[Saved data entries]
>>>>

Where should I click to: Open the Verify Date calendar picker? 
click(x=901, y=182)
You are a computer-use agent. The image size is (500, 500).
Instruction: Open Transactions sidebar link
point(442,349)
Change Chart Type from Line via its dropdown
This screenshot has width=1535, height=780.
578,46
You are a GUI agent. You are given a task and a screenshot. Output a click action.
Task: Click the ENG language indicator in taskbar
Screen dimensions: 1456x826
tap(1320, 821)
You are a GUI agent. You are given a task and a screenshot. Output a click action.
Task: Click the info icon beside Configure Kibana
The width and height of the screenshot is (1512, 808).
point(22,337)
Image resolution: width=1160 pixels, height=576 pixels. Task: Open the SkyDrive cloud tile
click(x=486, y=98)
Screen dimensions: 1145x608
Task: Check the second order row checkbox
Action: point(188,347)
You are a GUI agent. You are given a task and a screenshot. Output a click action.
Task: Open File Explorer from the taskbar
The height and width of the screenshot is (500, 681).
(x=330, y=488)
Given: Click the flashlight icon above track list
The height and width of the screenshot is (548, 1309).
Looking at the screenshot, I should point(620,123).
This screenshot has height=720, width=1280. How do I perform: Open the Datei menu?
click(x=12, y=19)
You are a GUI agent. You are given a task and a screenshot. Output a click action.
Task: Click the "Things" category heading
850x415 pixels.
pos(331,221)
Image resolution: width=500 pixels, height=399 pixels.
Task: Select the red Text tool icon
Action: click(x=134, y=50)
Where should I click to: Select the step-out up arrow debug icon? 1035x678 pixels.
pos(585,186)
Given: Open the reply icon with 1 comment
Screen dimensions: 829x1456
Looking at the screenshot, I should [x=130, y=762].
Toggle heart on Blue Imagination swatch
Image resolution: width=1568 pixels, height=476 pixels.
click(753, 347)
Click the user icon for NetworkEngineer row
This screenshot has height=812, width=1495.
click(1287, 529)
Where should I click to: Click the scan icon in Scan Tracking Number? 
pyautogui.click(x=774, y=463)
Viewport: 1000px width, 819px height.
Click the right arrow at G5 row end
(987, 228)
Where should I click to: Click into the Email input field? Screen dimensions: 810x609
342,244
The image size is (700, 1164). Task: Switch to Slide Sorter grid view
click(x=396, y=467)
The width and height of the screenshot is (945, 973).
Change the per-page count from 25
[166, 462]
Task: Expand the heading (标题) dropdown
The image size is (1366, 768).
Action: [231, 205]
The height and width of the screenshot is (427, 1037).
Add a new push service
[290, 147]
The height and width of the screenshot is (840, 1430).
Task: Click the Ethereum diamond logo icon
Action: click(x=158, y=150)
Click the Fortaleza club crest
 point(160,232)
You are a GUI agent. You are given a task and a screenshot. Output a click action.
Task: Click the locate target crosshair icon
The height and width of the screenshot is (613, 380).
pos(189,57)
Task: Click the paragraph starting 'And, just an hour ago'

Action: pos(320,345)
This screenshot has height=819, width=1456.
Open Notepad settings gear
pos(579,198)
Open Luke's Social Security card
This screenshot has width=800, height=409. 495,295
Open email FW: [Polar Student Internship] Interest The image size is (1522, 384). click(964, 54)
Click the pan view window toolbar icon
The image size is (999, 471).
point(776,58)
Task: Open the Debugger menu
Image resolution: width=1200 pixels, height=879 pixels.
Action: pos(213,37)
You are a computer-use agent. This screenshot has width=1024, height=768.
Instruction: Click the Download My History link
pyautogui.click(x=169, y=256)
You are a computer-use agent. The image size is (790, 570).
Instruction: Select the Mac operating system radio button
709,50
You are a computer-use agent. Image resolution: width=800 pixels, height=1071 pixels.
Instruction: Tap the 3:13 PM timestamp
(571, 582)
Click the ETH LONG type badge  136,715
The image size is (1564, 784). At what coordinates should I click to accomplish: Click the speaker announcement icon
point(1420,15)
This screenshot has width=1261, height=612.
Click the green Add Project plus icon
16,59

<<<<

** Task statement **
All records above must be returned exactly as they appear.

** Result for this exercise **
Where should I click to: Open the Verify Date calendar picker? 
click(x=901, y=182)
You are a computer-use agent. The image size is (500, 500).
Instruction: Open Transactions sidebar link
point(442,349)
Change Chart Type from Line via its dropdown
This screenshot has width=1535, height=780.
578,46
You are a GUI agent. You are given a task and a screenshot. Output a click action.
Task: Click the ENG language indicator in taskbar
Screen dimensions: 1456x826
tap(1320, 821)
You are a GUI agent. You are given a task and a screenshot. Output a click action.
Task: Click the info icon beside Configure Kibana
The width and height of the screenshot is (1512, 808).
point(22,337)
Image resolution: width=1160 pixels, height=576 pixels. Task: Open the SkyDrive cloud tile
click(x=486, y=98)
Screen dimensions: 1145x608
Task: Check the second order row checkbox
Action: point(188,347)
You are a GUI agent. You are given a task and a screenshot. Output a click action.
Task: Open File Explorer from the taskbar
The height and width of the screenshot is (500, 681).
(x=330, y=488)
Given: Click the flashlight icon above track list
The height and width of the screenshot is (548, 1309).
Looking at the screenshot, I should point(620,123).
This screenshot has height=720, width=1280. How do I perform: Open the Datei menu?
click(x=12, y=19)
You are a GUI agent. You are given a task and a screenshot. Output a click action.
Task: Click the "Things" category heading
850x415 pixels.
pos(331,221)
Image resolution: width=500 pixels, height=399 pixels.
Task: Select the red Text tool icon
Action: click(x=134, y=50)
Where should I click to: Select the step-out up arrow debug icon? 1035x678 pixels.
pos(585,186)
Given: Open the reply icon with 1 comment
Screen dimensions: 829x1456
Looking at the screenshot, I should [x=130, y=762].
Toggle heart on Blue Imagination swatch
Image resolution: width=1568 pixels, height=476 pixels.
click(753, 347)
Click the user icon for NetworkEngineer row
This screenshot has height=812, width=1495.
click(1287, 529)
Where should I click to: Click the scan icon in Scan Tracking Number? 
pyautogui.click(x=774, y=463)
Viewport: 1000px width, 819px height.
Click the right arrow at G5 row end
(987, 228)
Where should I click to: Click into the Email input field? Screen dimensions: 810x609
342,244
The image size is (700, 1164). Task: Switch to Slide Sorter grid view
click(x=396, y=467)
The width and height of the screenshot is (945, 973).
Change the per-page count from 25
[166, 462]
Task: Expand the heading (标题) dropdown
The image size is (1366, 768).
Action: [231, 205]
The height and width of the screenshot is (427, 1037).
Add a new push service
[290, 147]
The height and width of the screenshot is (840, 1430).
Task: Click the Ethereum diamond logo icon
Action: click(x=158, y=150)
Click the Fortaleza club crest
 point(160,232)
You are a GUI agent. You are given a task and a screenshot. Output a click action.
Task: Click the locate target crosshair icon
The height and width of the screenshot is (613, 380).
pos(189,57)
Task: Click the paragraph starting 'And, just an hour ago'

Action: pos(320,345)
This screenshot has height=819, width=1456.
Open Notepad settings gear
pos(579,198)
Open Luke's Social Security card
This screenshot has width=800, height=409. 495,295
Open email FW: [Polar Student Internship] Interest The image size is (1522, 384). click(964, 54)
Click the pan view window toolbar icon
The image size is (999, 471).
point(776,58)
Task: Open the Debugger menu
Image resolution: width=1200 pixels, height=879 pixels.
Action: pos(213,37)
You are a computer-use agent. This screenshot has width=1024, height=768.
Instruction: Click the Download My History link
pyautogui.click(x=169, y=256)
You are a computer-use agent. The image size is (790, 570).
Instruction: Select the Mac operating system radio button
709,50
You are a computer-use agent. Image resolution: width=800 pixels, height=1071 pixels.
Instruction: Tap the 3:13 PM timestamp
(571, 582)
Click the ETH LONG type badge  136,715
The image size is (1564, 784). At what coordinates should I click to accomplish: Click the speaker announcement icon
point(1420,15)
This screenshot has width=1261, height=612.
Click the green Add Project plus icon
16,59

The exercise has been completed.